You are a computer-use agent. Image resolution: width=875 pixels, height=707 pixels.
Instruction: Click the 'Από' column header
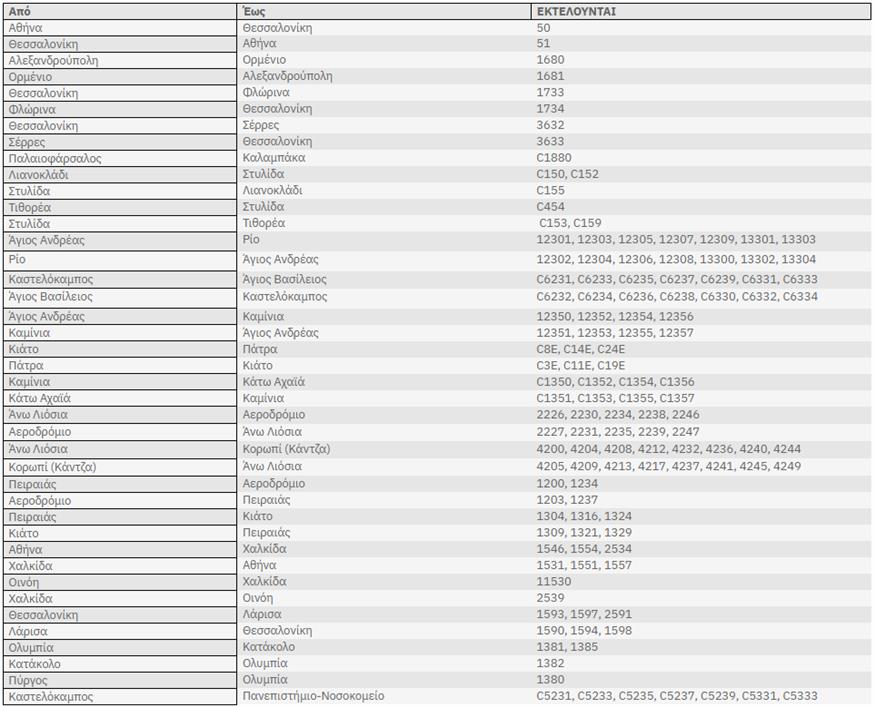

● ● ● ●

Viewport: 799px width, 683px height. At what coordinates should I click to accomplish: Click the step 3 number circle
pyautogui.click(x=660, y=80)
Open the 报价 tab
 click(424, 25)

● ● ● ●

Arrange the lines as a Markdown table with the columns "No" and "Text". Start at the line containing "Viewport: 799px width, 683px", end after the line containing "click(424, 25)", and skip any blank lines.

_RIGHT ANSWER_.
| No | Text |
|---|---|
| 1 | Viewport: 799px width, 683px height. At what coordinates should I click to accomplish: Click the step 3 number circle |
| 2 | pyautogui.click(x=660, y=80) |
| 3 | Open the 报价 tab |
| 4 |  click(424, 25) |